陰謀と野望の主であるデスラーさんは確かに悪役なんだけど、「テメエの手は汚さず言うてるだけ」とか揶揄されてるスターシャさんも確かに、この作品においてはどうも素直に「エエ人」かどうかは不安なとこやよね。てか、森さん祭り上げて大統合ですよーとか言うてるデスラーを「ええーうっそーん!」とか言いつつテレビ見てるスターシャさんは、なんかこう…お前もうちょっと自分で動けや部屋でテレビ見てるだけかい、とか思ってしまった。いかんいかん。あとヤブさんはどうやら地球を離れ、ガトランティスとかそういうとこで生きていくことを決意したようですな。がんばれがんばれ。適当に。

有頂天家族・9話。偽右衛門選挙を間近に控え、なんやかやと気ぜわしい年の瀬な狸たちである。ずうっと石に化けっぱなしの「へそ石様」なるお狸にご申告したり、オブザーバーとして天狗様をお迎えしたり、狸社会もいろいろと面倒なことだ。面倒っちゃァ天狗の赤玉先生その人であり、折角選挙にお呼びしようとすればヘソを曲げるワケで。先生の機嫌を直すような慰撫遺留をする矢三郎さんの言辞が毎度ながら面白い。ざっくばらんと堅苦しさのモザイクみたいな先生との会話は、それだけで妙にニヤニヤしてしまうおかしみがございますな。

さて。選挙を前にしての不安は夷川の動向である。どうやら何がしか企んでいるようであり、それも相当に底意地の悪い作戦なのであろうな。阿呆兄弟のイラつかせ加減といい早雲の腹に一物具合といい、悪役としての押し出しは十分。あとはどのようにそれをひっくり返して下さるかってとこでしょうけど…いや、うん、キッチリひっくり返してくれると期待してますけどね。このまま下鴨のどなたかが狸鍋になって無常的にオシマイ、とかそんなんじゃないと思ってますけどね。さあ。

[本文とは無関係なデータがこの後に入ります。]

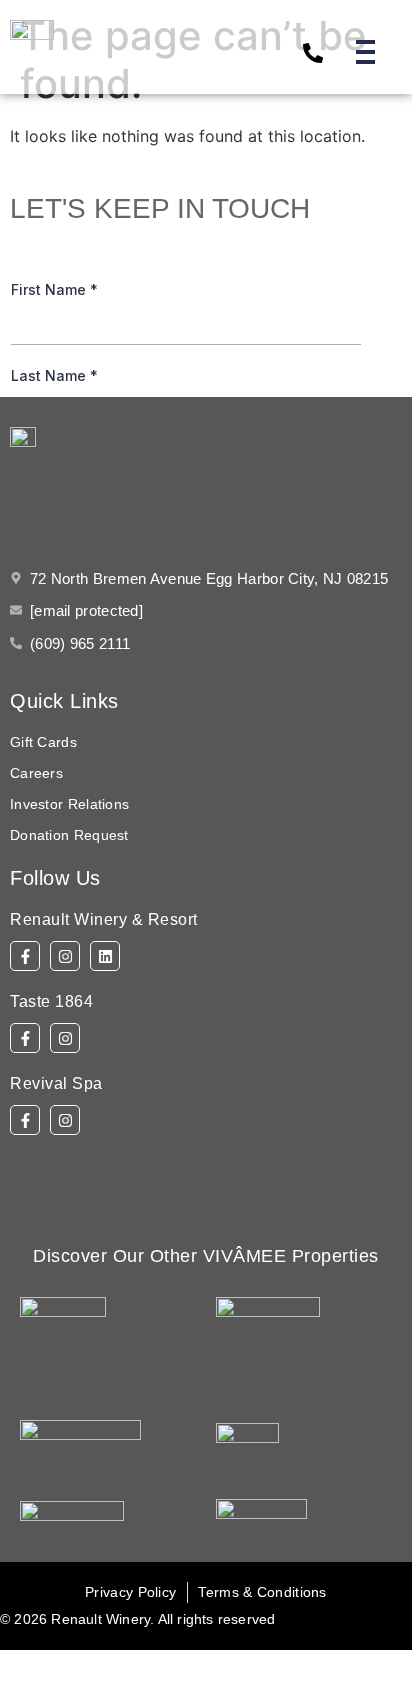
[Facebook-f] (25, 956)
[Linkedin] (105, 956)
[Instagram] (65, 956)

ここまで引っ張ってきた海星さん、満を持してだか何だかのご尊顔開帳。やたらとトゲトゲしい言葉遣いに乗っかる思いやりは今までの積み重ねとして明らかだが、ううん…なかなかかわいらしいお人、お狸じゃないですか。柚子湯の風呂屋のあっちとこっち、言葉や石鹸の投げつけあいという他愛もない関係性が微笑ましい。…にしても、こんな状況下でもノンシャランでイージーゴーイングな態度そのまんまの矢三郎さんは、エエ男というべきか否か。ま、好いたようにしたらよろし。